Une remise aux normes énergétiques et tous les locataires dehors? Ces derniers mois, la presse, dont Blick, a révélé des cas de résiliations de baux massives à Genève. Un cas a particulièrement marqué les esprits, celui du boulevard Carl-Vogt. Dans une ville où le taux de vacance ne dépasse pas 0,34%, l'idée de recevoir une lettre de résiliation de son bail empêche plus d'un locataire de dormir.
Heureusement, la cité de Calvin n'est pas un Far West et des lois protègent les locataires face à ces congés-rénovation. Ces pratiques, que Christian Dandrès, conseiller national socialiste et juriste à l'Asloca, n'hésitait pas à qualifier de «cancer immobilier qui ronge la Suisse alémanique et arrive en Suisse romande», font l'objet de dénonciations répétées de l'Asloca depuis plusieurs mois. Vous avez reçu la fameuse «feuille bleue»? Voici ce que vous devez savoir.
Que faire une fois que la résiliation de bail vous parvient?
Agir vite. Vous avez le droit de contester la résiliation auprès de l’autorité de conciliation en matière de baux et loyers. Attention toutefois, vous avez 30 jours à compter de la réception de la lettre. L'Asloca précise que le délai court à partir du moment où la lettre vous parvient, mais la précaution exige de compter le délai depuis la date d’envoi qui figure sur l’enveloppe. Concrètement, vous pouvez demander l’annulation de la résiliation ou une prolongation du bail. Pour ce faire, à Genève, les locataires peuvent remplir ce formulaire en ligne sur le site de la Commission de conciliation. Dès cette première étape, l'Asloca et d'autres services juridiques peuvent vous conseiller et vous accompagner dans vos démarches.
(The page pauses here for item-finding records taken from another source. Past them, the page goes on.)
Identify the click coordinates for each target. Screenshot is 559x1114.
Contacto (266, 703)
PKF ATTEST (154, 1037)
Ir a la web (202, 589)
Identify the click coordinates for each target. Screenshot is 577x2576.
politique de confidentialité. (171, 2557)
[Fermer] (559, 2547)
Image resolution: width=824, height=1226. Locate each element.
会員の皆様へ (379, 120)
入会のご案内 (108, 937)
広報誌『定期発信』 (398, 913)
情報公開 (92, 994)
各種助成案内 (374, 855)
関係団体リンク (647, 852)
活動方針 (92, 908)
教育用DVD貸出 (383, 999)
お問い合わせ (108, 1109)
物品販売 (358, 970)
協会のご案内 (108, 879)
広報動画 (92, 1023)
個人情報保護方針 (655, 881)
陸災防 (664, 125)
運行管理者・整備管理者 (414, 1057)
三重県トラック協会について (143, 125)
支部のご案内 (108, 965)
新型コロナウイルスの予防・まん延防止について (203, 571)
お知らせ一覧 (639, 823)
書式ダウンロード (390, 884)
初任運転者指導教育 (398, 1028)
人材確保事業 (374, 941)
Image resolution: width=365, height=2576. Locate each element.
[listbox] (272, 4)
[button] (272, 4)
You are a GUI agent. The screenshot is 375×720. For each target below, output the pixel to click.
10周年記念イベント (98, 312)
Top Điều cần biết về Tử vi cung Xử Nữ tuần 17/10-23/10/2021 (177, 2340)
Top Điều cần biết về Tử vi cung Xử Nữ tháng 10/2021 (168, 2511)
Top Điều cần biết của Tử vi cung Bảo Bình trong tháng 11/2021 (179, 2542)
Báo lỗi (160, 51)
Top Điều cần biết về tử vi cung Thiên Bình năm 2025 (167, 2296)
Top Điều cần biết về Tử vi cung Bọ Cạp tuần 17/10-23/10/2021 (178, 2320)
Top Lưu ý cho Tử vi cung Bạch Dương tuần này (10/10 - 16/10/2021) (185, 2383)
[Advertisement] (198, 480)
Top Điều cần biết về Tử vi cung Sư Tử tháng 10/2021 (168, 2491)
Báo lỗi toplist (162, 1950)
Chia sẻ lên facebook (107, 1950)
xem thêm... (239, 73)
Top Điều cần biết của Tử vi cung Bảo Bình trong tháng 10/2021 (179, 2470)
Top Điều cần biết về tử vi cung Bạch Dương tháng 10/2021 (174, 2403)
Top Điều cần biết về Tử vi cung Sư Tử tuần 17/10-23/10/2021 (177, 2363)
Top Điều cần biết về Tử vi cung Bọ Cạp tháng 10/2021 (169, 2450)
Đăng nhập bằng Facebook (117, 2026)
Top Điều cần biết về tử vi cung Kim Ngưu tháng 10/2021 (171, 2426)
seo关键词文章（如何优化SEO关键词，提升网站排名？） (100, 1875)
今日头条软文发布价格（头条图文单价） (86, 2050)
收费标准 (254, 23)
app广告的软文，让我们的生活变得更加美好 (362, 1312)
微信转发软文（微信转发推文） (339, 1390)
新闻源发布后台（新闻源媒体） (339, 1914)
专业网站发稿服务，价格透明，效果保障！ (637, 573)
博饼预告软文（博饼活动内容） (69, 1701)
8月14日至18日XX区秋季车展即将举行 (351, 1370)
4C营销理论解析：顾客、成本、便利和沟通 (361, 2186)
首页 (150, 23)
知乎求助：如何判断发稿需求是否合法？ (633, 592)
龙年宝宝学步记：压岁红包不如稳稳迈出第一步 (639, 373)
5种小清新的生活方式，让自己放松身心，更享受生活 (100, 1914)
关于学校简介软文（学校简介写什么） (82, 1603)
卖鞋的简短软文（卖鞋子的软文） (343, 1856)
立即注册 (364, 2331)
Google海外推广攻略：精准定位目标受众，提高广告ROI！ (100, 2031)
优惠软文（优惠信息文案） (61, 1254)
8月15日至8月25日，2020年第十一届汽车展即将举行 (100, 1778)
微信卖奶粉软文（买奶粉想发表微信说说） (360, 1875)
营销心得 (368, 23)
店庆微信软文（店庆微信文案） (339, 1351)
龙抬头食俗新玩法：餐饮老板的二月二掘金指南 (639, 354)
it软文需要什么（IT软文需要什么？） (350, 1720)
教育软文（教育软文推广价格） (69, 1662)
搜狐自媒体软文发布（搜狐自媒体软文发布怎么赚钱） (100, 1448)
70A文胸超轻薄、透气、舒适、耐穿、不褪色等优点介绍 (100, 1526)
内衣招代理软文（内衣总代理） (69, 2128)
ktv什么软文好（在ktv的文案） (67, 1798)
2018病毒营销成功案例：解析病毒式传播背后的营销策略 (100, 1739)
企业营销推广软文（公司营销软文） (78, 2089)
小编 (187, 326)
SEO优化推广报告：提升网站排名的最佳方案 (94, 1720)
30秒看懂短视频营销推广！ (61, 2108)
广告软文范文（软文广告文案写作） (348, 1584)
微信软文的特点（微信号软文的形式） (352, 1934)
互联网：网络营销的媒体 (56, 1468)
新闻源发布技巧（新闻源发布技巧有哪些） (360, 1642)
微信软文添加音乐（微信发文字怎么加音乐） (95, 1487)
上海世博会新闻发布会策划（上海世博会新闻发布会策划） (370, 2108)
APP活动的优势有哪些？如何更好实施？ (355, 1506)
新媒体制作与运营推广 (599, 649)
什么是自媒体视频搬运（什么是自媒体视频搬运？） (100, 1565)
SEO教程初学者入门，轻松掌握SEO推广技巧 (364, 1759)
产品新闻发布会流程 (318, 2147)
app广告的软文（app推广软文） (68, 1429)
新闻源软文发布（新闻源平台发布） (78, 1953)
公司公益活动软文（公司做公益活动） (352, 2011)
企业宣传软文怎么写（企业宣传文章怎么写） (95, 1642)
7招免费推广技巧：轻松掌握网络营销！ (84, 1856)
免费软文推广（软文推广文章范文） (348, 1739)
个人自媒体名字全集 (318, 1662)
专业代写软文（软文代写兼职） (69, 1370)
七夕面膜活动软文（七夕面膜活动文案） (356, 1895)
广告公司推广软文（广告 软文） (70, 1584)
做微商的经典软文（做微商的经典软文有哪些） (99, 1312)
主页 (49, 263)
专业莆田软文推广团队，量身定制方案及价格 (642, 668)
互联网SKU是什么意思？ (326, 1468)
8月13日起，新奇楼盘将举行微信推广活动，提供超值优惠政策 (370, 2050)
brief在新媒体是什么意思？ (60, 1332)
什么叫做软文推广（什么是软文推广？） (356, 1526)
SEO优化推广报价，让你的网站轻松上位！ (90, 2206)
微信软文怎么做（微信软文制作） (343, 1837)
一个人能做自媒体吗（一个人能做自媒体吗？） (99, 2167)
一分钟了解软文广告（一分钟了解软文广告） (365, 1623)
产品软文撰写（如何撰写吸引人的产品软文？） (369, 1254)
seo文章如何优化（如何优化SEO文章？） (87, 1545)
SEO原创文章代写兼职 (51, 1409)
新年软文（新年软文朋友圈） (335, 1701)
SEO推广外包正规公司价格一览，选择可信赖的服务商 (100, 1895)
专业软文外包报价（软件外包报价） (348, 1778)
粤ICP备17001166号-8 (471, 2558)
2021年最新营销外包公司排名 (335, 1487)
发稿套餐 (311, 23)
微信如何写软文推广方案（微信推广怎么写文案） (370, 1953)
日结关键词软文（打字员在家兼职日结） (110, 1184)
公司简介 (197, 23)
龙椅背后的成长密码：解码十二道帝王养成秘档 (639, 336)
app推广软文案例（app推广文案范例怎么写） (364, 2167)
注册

La résiliation de bail reçue est-elle valable?
Quelques règles s'imposent à votre régie lors d'une résiliation extraordinaire.
- La résiliation doit être notifiée par écrit et envoyée par courrier recommandé à l'aide d'un formulaire officiel, souvent imprimé sur papier de couleur bleue, c'est ce qu'on appelle communément la «feuille bleue». Un appel téléphonique de votre régie ou une convocation dans ses bureaux ne sont pas valables.
- Cet écrit doit parvenir séparément au locataire et à son conjoint ou partenaire enregistré sur le bail. Un envoi unique ne suffit pas.
- La régie doit respecter un délai de préavis d'au minimum trois mois, afin de vous laisser le temps de trouver un nouveau logement. La date de résiliation du bail doit être clairement indiquée.
- Le bailleur doit également vous informer de vos droits, notamment de la possibilité de saisir la Commission de conciliation en matière de baux et loyers.
Voici les étapes
Dans les deux mois suivant l’envoi de la demande, le locataire est convoqué à une audience de conciliation. L'objectif est alors de trouver de manière informelle un accord entre le locataire et le bailleur. Si le processus échoue, la commission délivre «une autorisation de procéder» avec laquelle – dans un nouveau délai de 30 jours – peut aller au Tribunal des baux et loyers. Durant toute la procédure, la résiliation de bail est «gelée» et permet de rester dans l'appartement.
Tout doit être fait par écrit
Dans tous les cas, les démarches doivent être faites par écrit. Selon différents témoignages récoltés par Blick, les régies tentent souvent d'intimider les locataires ou leur proposent un prolongement de bail écrit, contournant ainsi les procédures engagées devant la commission.
A la place des Augustins, des locataires se battent également pour rester dans leur appartement, menacé de démolition par le propriétaire. Début mars, Blick a appris que la régie a tenté de faire pression en faisant du porte-à-porte pour demander aux habitants de remettre leurs clés – ce qui vaut acceptation de la résiliation du bail. Cette pratique est vivement dénoncée par l'Association des voisins des Augustins.
A Genève, la LDTR protège les locataires
A Genève, dans les dossiers qui ont récemment fait du bruit, des travaux étaient invoqués par les régies pour résilier des baux. Dans ces cas, les propriétaires ont l'obligation d'informer au préalable et par écrit les locataires. Il est également nécessaire de les consulter en dehors de toute résiliation de bail. Le propriétaire doit leur faire part de son intention d'entreprendre des travaux, leur exposer les projets envisagés et leurs conséquences sur les loyers. Les locataires disposent alors de trente jours pour présenter leurs observations et suggestions éventuelles, stipule la loi LDTR.
Concrètement, un propriétaire privé peut résilier un bail en tout temps. Mais il ne peut le faire pour effectuer des travaux sans respecter les conditions fixées par la loi, sans quoi l'autorisation de construire ne lui est pas accordée. Le conseiller d'Etat Nicolas Walder, en charge du territoire, abondait dans ce sens suite aux expulsions à Carl-Vogt.